Contra-alegaram os autores, defendendo a manutenção do julgado.

Colhidos os vistos legais, cumpre decidir.


   II. Fundamentos:

De facto:

A matéria de facto provada na 1ª instância, alterada na Relação, é a seguinte:

 “1. Encontra-se descrito na Conservatória do Registo Predial de Cantanhede sob o n° 254/…, um prédio rústico composto de pinhal e mato, com a área de 3300 m2, sito em … ou …, freguesia de Murtede, concelho de Cantanhede, com as seguintes confrontações: norte e poente com KK; sul LL; nascente com MM, inscrito na matriz sob o artigo 2689 (cfr. certidão do registo predial junta a fls. 13, cujo integral teor aqui se dá por reproduzido).

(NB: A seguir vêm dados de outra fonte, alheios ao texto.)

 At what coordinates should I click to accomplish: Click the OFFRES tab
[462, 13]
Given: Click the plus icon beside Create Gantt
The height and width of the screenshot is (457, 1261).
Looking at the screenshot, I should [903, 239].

2. A aquisição do direito de propriedade sobre o prédio descrito sob o n° 254/… está registada a favor da Autora pela inscrição Ap. 910 de 2010/09/07 (cfr. doc. de fls.13).

3. Encontra-se descrito na Conservatória do Registo Predial de Cantanhede sob o n° 1659/…, um prédio rústico composto de terra de vinha e milho, com a área de 8.500 m2, sito em … ou …, freguesia de Murtede, concelho de Cantanhede, com as seguintes confrontações: norte NN, sul OO; nascente PP; poente QQ (hoje com a Ré JJ - antes os RR. vendedores que o adquiriram de QQ), inscrito na matriz sob o artigo 2688 (cfr. certidão do registo predial junta a fls. 14 a 16, cujo integral teor aqui se dá por reproduzido).

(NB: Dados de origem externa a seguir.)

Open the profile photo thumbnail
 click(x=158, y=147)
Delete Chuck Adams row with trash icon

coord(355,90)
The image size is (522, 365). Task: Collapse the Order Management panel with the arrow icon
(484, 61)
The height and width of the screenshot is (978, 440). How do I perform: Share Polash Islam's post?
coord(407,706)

4. A aquisição do direito de propriedade sobre o prédio descrito sob o n° 1659/… está registada a favor de RR e mulher SS, de TT e marido UU, de VV, casada no regime de comunhão de adquiridos com XX, e de AA (a A.), casada no regime de comunhão de adquiridos com BB, na proporção de um quarto para cada, pelas inscrições Aps. 23 de 1996/04/19, 24 de 1996/04/19, 5 de 2004/12/09 e 910 de 2010/09/07.

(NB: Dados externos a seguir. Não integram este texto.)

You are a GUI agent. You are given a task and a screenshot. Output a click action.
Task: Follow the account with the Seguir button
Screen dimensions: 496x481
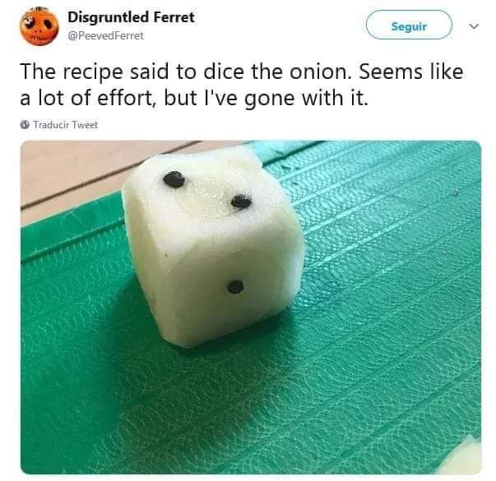tap(409, 25)
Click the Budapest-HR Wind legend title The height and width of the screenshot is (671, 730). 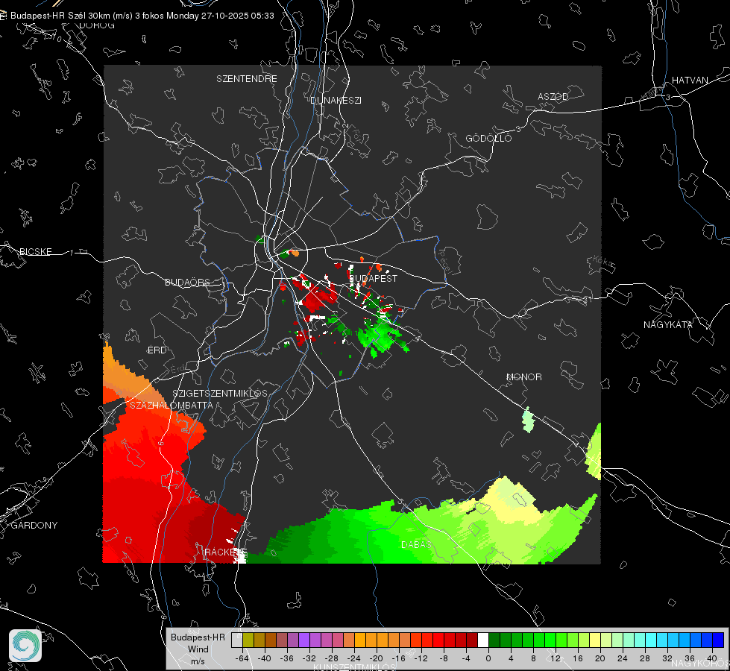(198, 649)
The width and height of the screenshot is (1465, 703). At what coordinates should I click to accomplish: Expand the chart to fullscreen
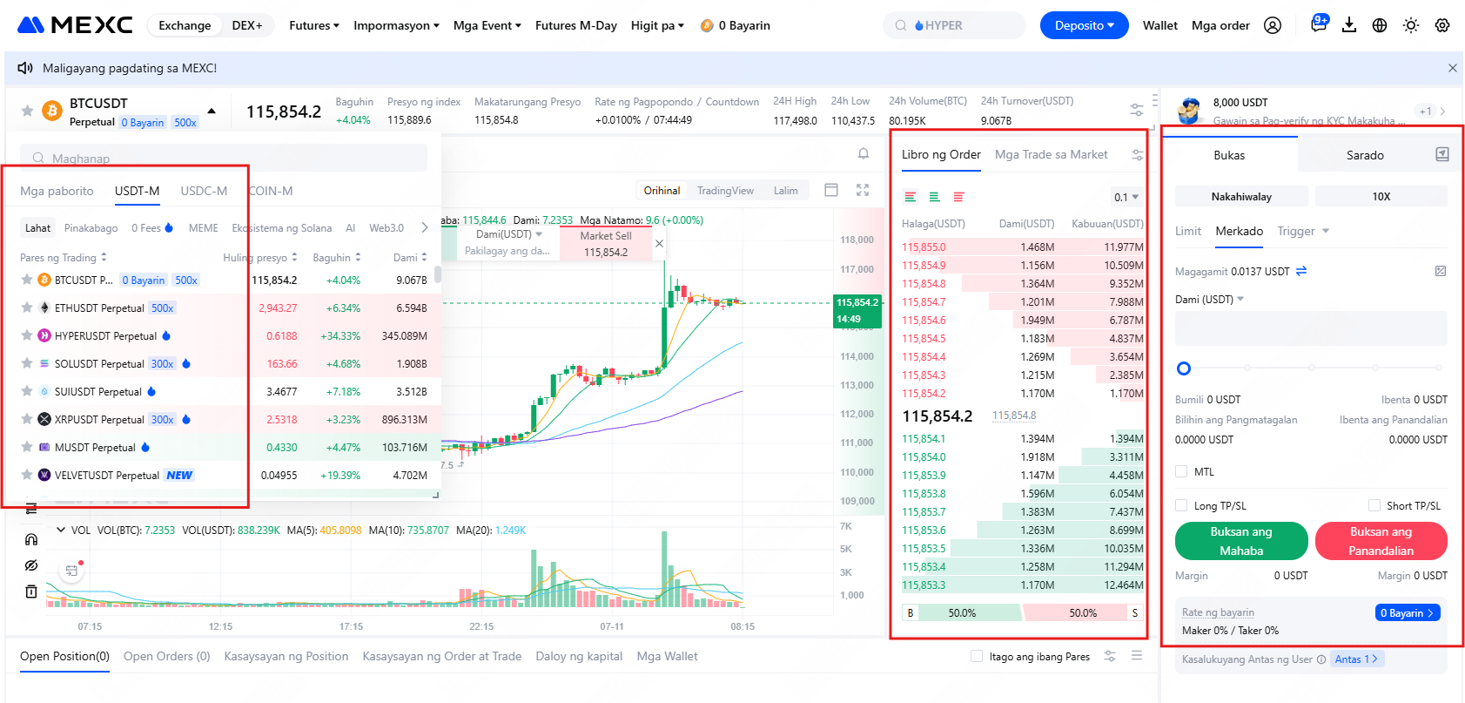click(863, 190)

5. Por escritura pública, celebrada em 28 de Agosto de 2012 no Cartório Notarial na Mealhada, perante o notário ZZ, exarada de folhas 74 a 76 do Livro 73-E, os RR. CC e marido DD, EE, FF, GG, HH, II, declararam vender à ré JJ, pelo preço global de quarenta mil euros [vinte mil relativamente a cada uma], as duas metades indivisas do prédio rústico inscrito na matriz sob o art. 2682, freguesia de Murtede, do prédio rústico composto por vinha, pinhal, mato e milho, sito em …, freguesia de Murtede, concelho de Cantanhede, com a área total de 57.350 m2, a confrontar do norte com AAA e outros, do sul com BBB e outro, do nascente com KK/e outros e do poente com CCC e outros, omisso no registo predial e inscrito na respectiva matriz sob o artigo 2682 (cfr. certidão da escritura de compra e venda junta a fls. 30 a 34 e cujo integral teor aqui se dá por reproduzido).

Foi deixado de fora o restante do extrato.